Part 2: Evaluate $L_2$

$$L_2 = \lim_{n \to \infty} \frac{1}{\sqrt{n}} \left( \frac{1}{\sqrt{n+1}} + \frac{1}{\sqrt{n+2}} + \dots + \frac{1}{\sqrt{4n}} \right)$$

Rewrite the series in sigma notation.
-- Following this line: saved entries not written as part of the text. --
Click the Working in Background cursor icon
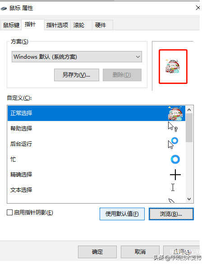The width and height of the screenshot is (206, 265). [173, 143]
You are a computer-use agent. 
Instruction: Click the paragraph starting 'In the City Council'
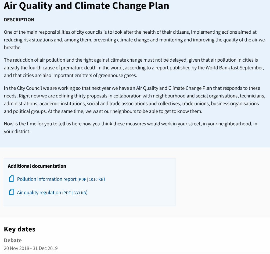135,100
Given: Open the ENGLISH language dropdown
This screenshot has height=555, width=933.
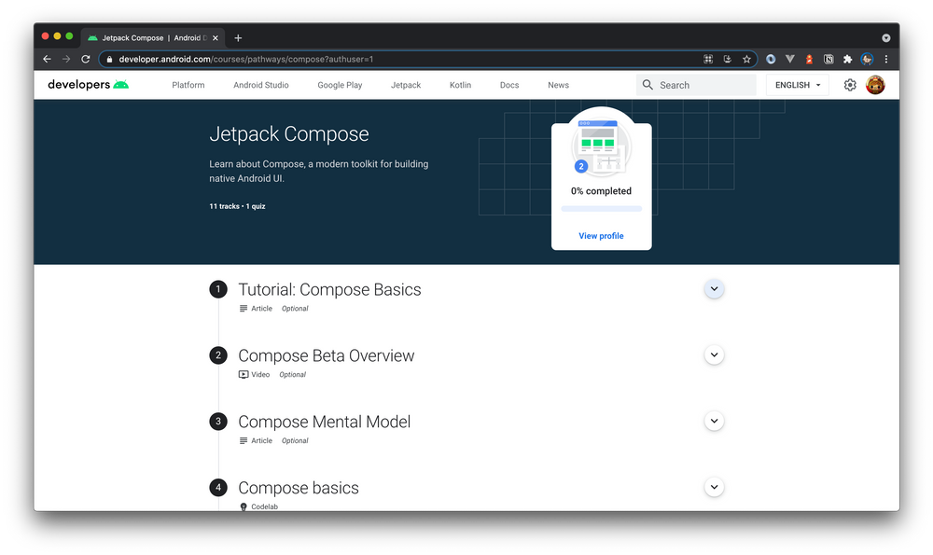Looking at the screenshot, I should pos(796,85).
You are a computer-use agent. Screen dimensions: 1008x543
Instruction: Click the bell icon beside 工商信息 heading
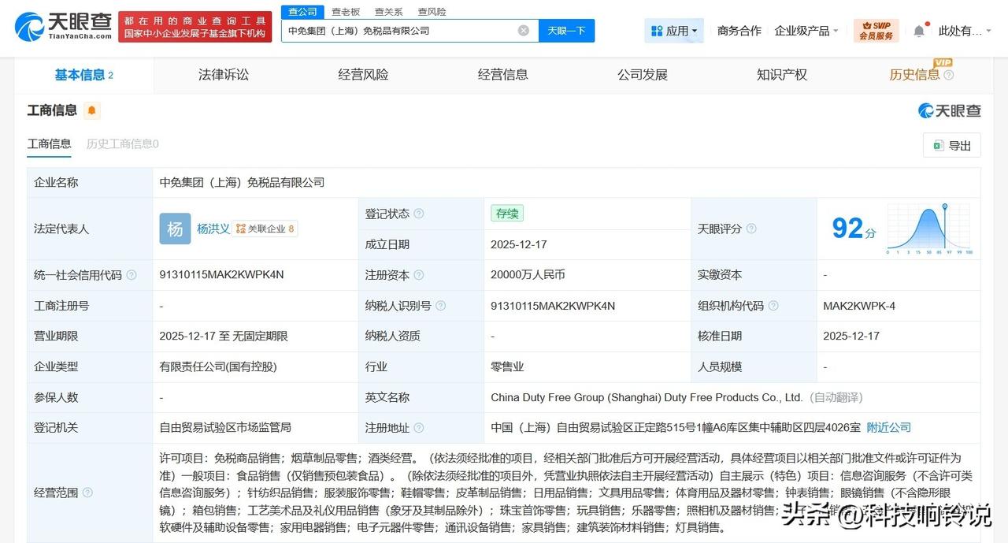coord(90,110)
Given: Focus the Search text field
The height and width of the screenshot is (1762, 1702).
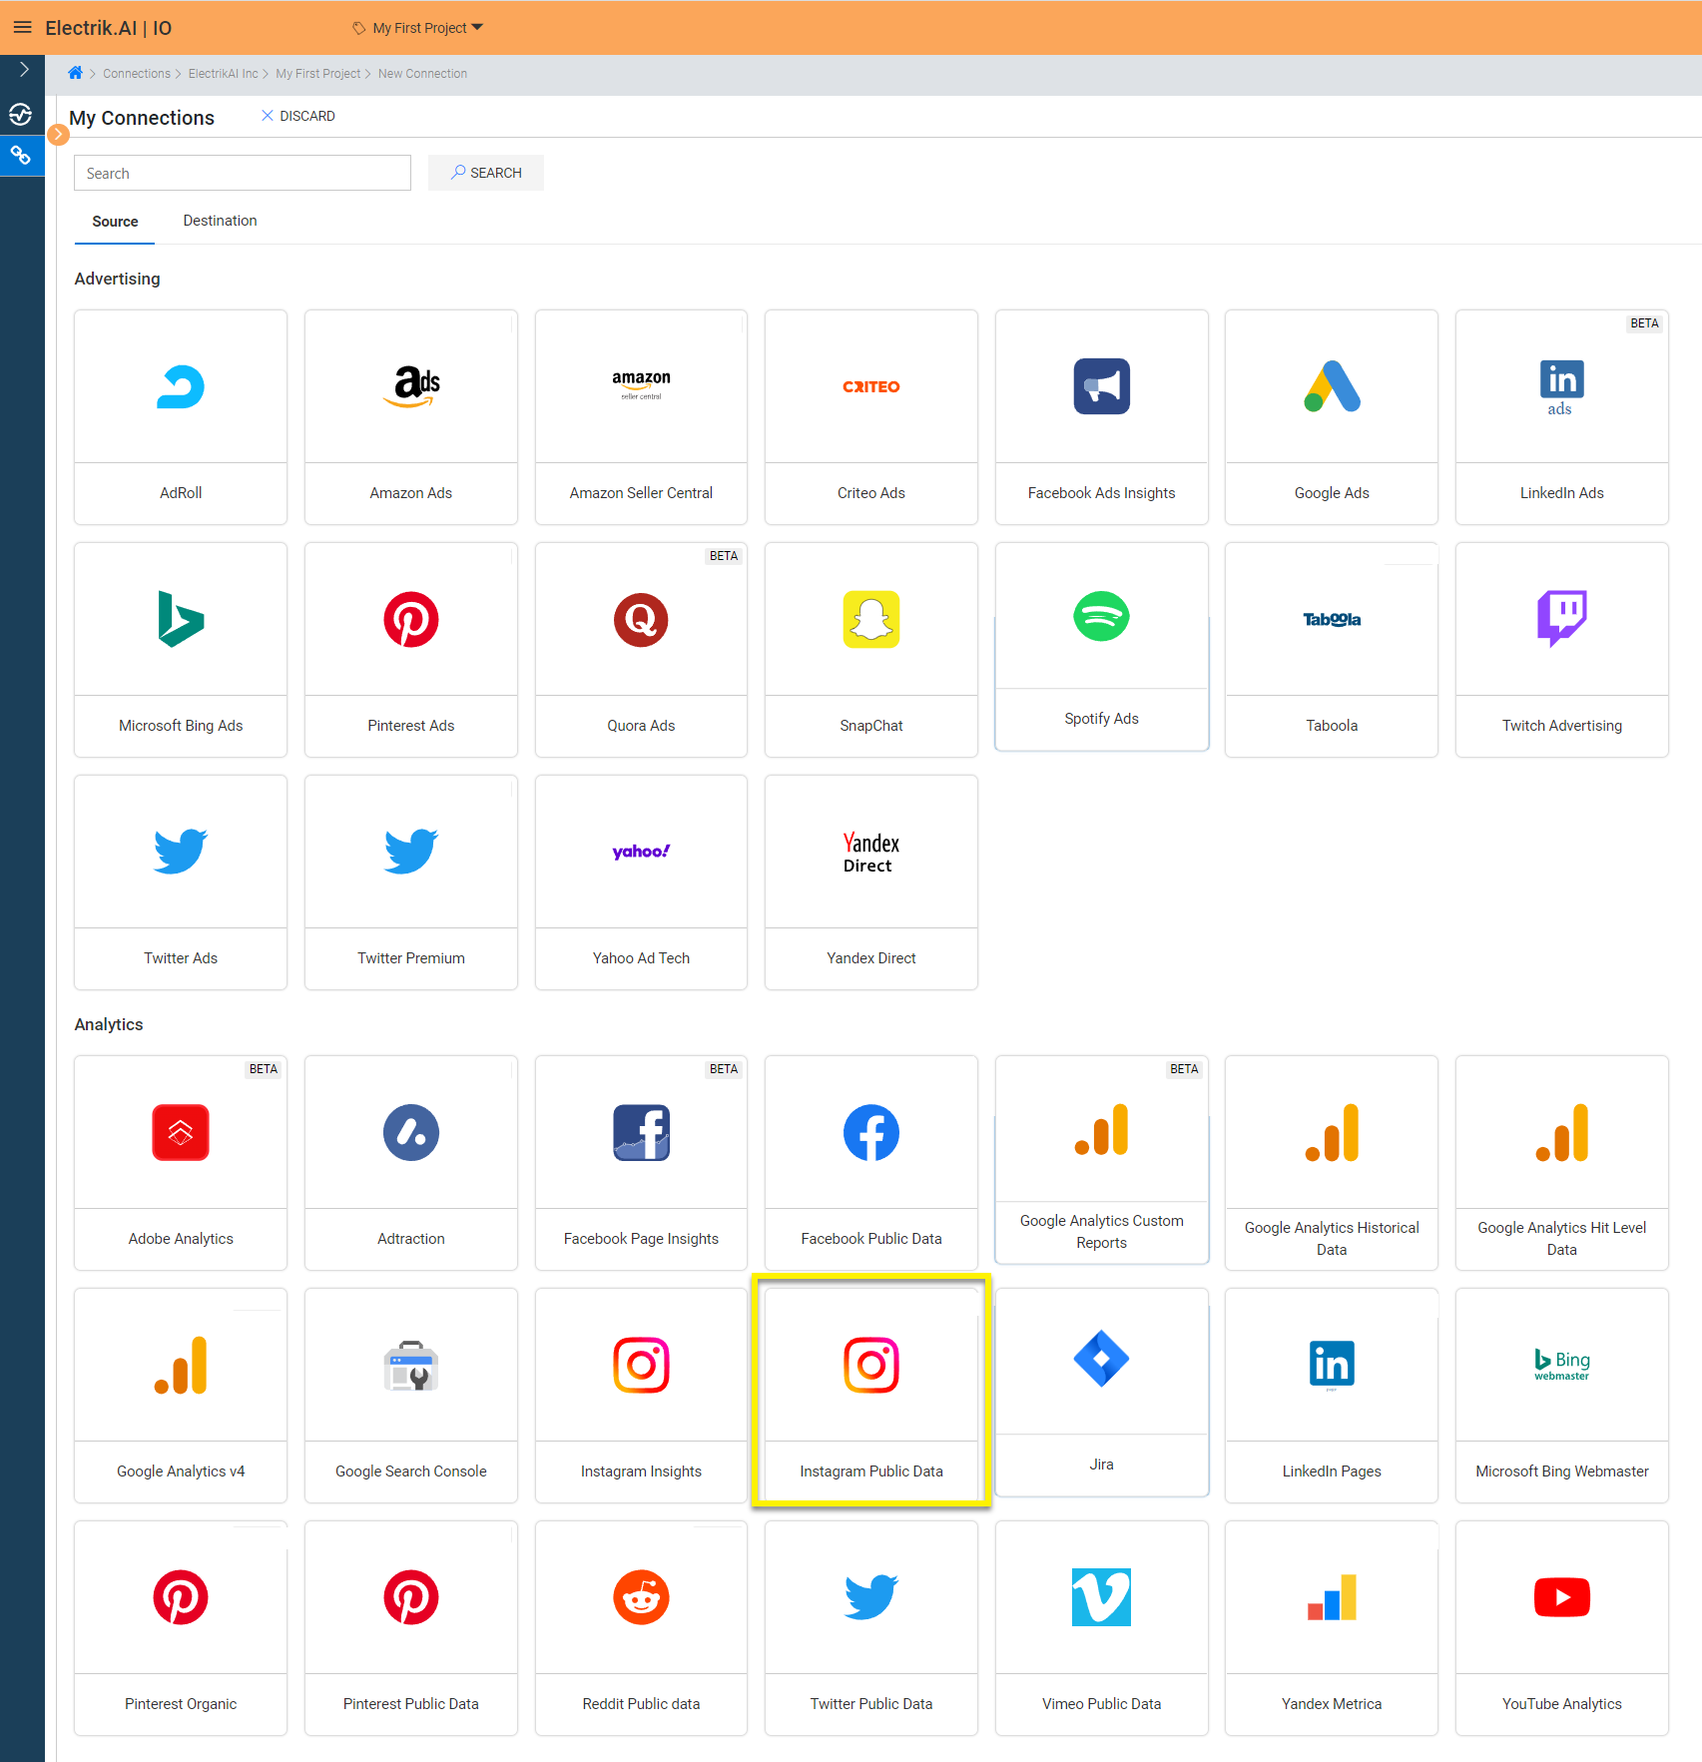Looking at the screenshot, I should [243, 173].
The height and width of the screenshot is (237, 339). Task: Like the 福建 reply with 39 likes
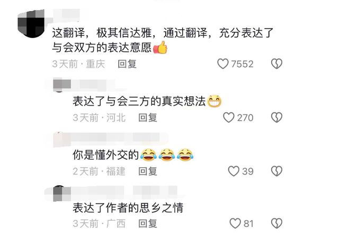click(x=234, y=171)
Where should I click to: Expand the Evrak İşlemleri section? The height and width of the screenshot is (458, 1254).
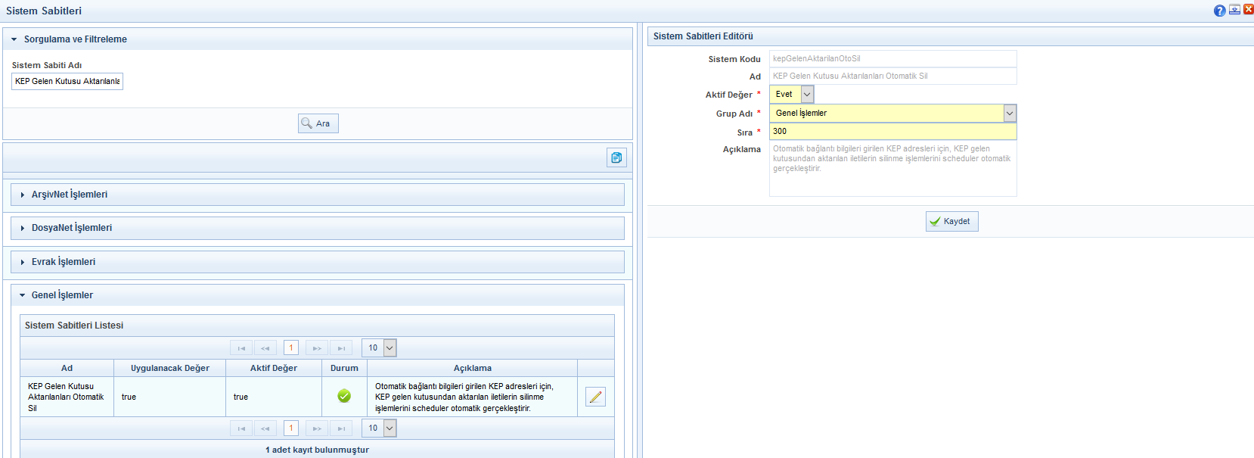point(64,262)
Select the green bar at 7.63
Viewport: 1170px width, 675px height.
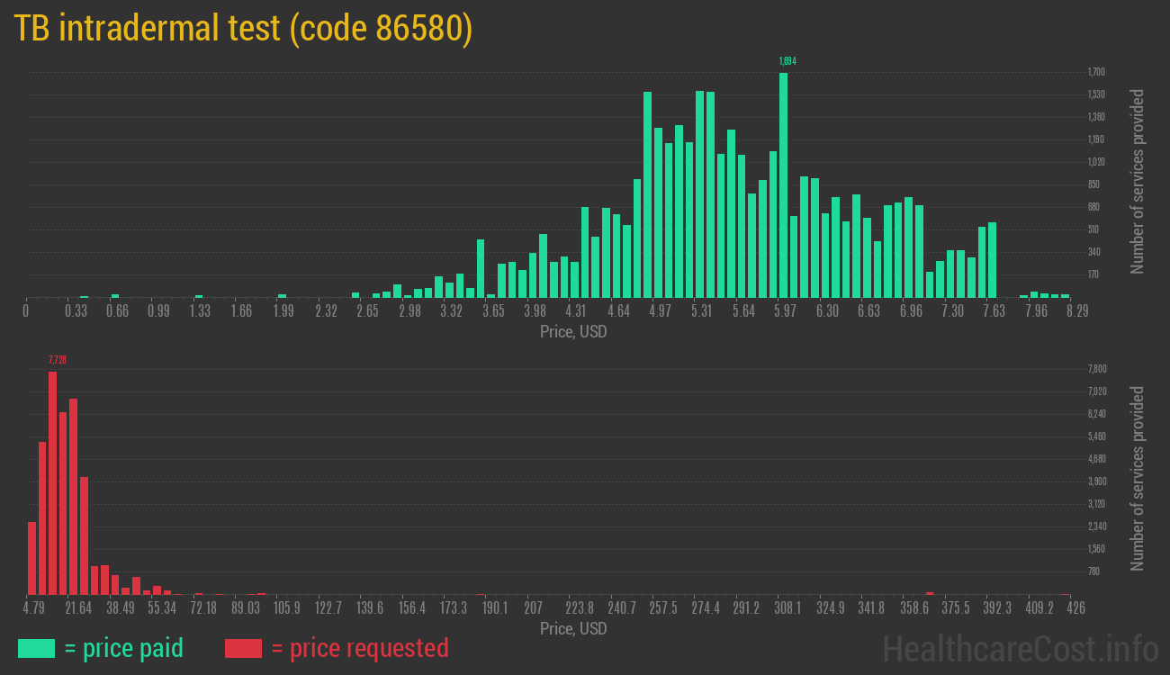click(x=992, y=260)
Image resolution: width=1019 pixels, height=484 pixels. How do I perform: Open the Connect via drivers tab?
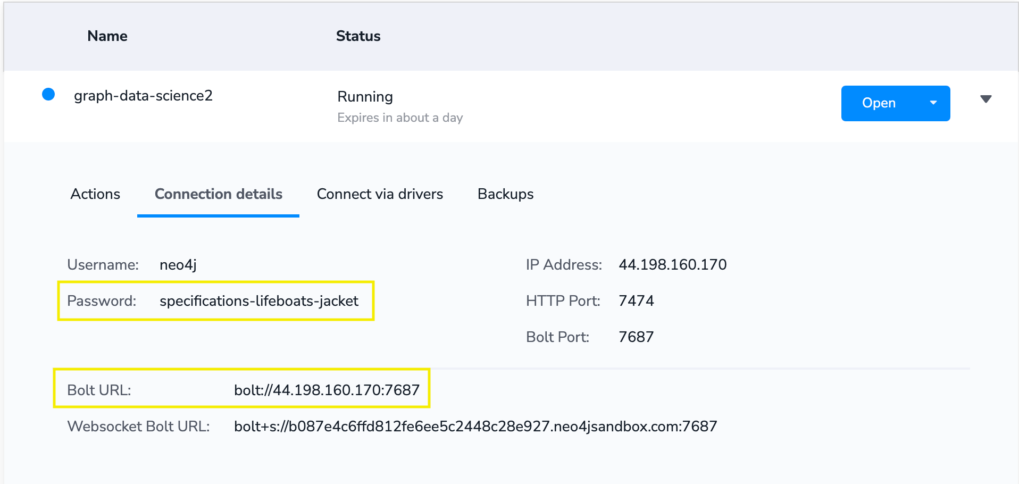pyautogui.click(x=380, y=194)
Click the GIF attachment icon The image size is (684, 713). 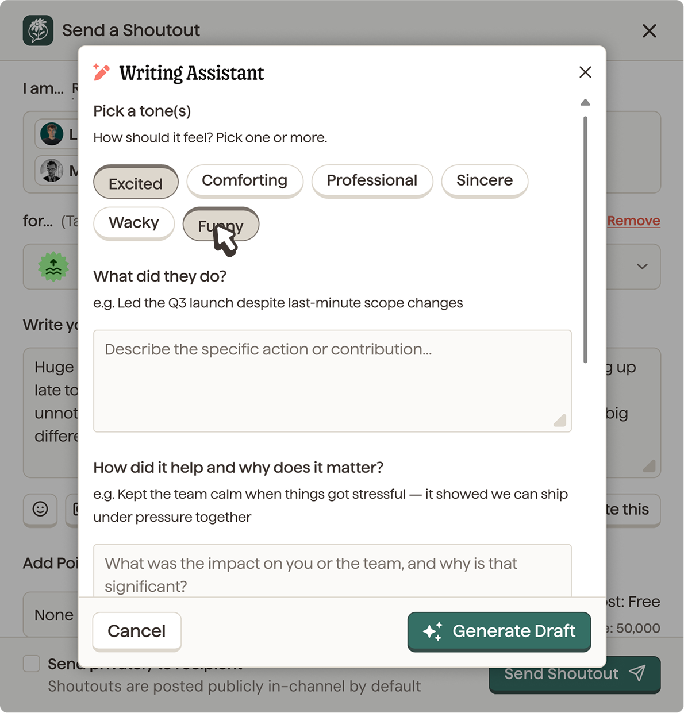76,510
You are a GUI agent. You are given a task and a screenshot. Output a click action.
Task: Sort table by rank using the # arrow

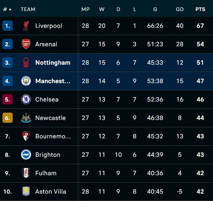(7, 9)
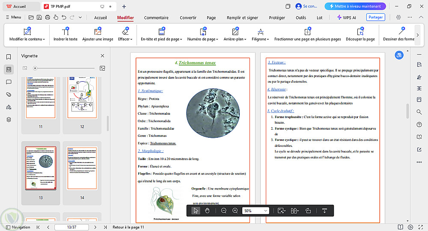Open the 50% zoom level dropdown

[256, 210]
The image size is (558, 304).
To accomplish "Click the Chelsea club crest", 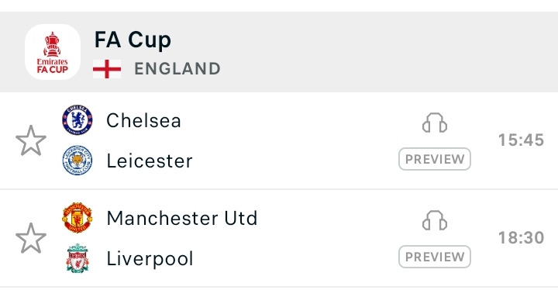I will [x=78, y=120].
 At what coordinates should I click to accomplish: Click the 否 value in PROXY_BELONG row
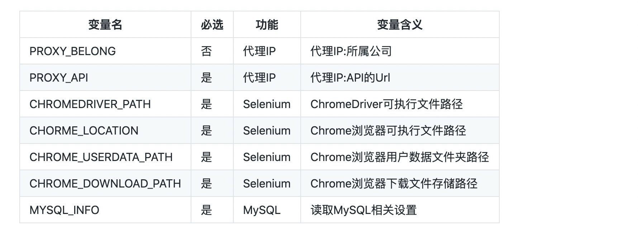click(x=206, y=51)
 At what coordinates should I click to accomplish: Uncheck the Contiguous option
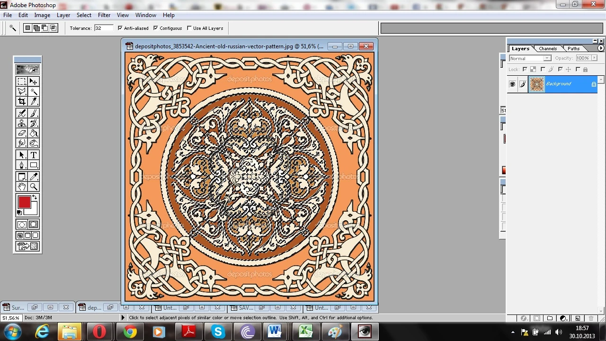156,28
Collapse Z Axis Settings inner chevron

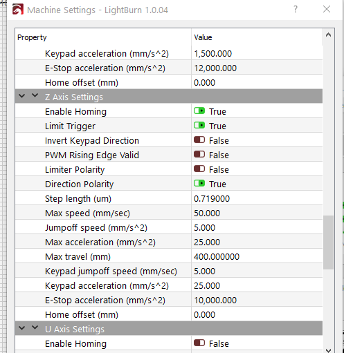(35, 95)
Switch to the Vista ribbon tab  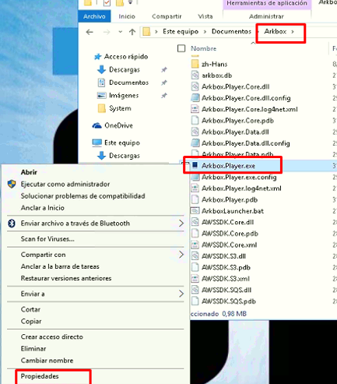[205, 16]
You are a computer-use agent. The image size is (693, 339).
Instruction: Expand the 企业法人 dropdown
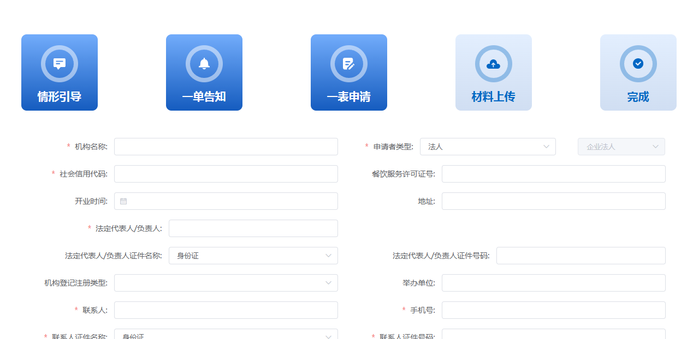(x=621, y=147)
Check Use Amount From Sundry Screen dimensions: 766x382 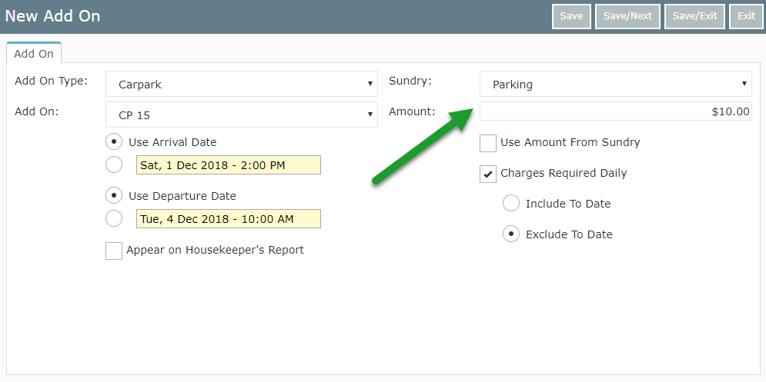[488, 144]
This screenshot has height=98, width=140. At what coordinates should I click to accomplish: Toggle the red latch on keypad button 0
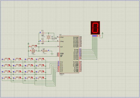pos(9,58)
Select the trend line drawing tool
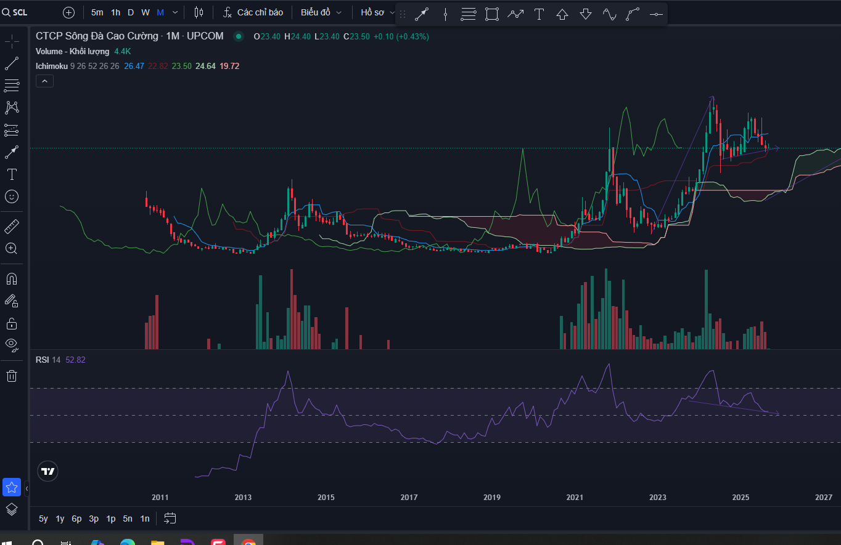Screen dimensions: 841x545 12,63
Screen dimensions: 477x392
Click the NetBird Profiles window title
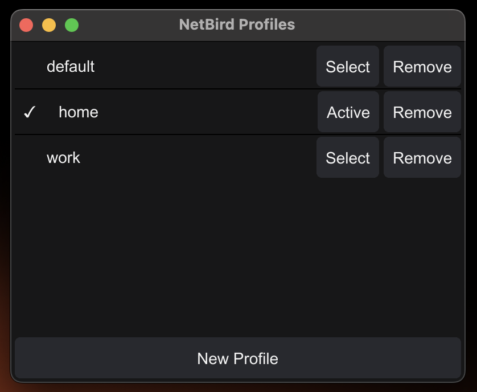click(237, 25)
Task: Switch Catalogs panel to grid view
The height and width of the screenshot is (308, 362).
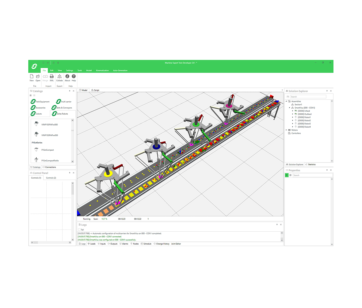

Note that the last term is $\frac{1}{\sqrt{4n}}$, which can be written as $\frac{1}{\sqrt{n+3n}}$. This means the summation index $r$ goes from $1$ to $3n$.

$$L_2 = \lim_{n \to \infty} \frac{1}{\sqrt{n}} \sum_{r=1}^{3n} \frac{1}{\sqrt{n+r}}$$

Factor out $\sqrt{n}$ from the denominator inside the summation to match the Riemann sum form:

$$L_2 = \lim_{n \to \infty} \frac{1}{\sqrt{n}} \sum_{r=1}^{3n} \frac{1}{\sqrt{n\left(1+\frac{r}{n}\right)}}$$

$$L_2 = \lim_{n \to \infty} \frac{1}{\sqrt{n}} \sum_{r=1}^{3n} \frac{1}{\sqrt{n}\sqrt{1+\frac{r}{n}}}$$

Combine the $\frac{1}{\sqrt{n}}$ terms outside and inside the sum:

$$L_2 = \lim_{n \to \infty} \frac{1}{n} \sum_{r=1}^{3n} \frac{1}{\sqrt{1+\frac{r}{n}}}$$

Identify the integral components:

Function: $f(x) = \frac{1}{\sqrt{1+x}}$

Lower Limit: As $r=1$ and $n \to \infty$, $\frac{r}{n} \to 0$.

Upper Limit: As $r=3n$, $\frac{r}{n} = \frac{3n}{n} \to 3$.

So, the integral is:

$$L_2 = \int_{0}^{3} \frac{1}{\sqrt{1+x}} \, dx = \int_{0}^{3} (1+x)^{-1/2} \, dx$$

Now, integrate:

$$L_2 = \left[ \frac{(1+x)^{1/2}}{1/2} \right]_0^3$$

$$L_2 = 2 \left[ \sqrt{1+x} \right]_0^3$$

$$L_2 = 2 \left( \sqrt{1+3} - \sqrt{1+0} \right)$$

$$L_2 = 2 (\sqrt{4} - \sqrt{1})$$

$$L_2 = 2 (2 - 1) = 2(1) = 2$$

So, $L_2 = 2$

Final Calculation

The total limit $L$ is the sum of the two parts:

$$L = L_1 + L_2$$

$$L = 0.2 + 2$$

$$L = 2.2$$

Rounding off to two decimal places:

Answer = 2.20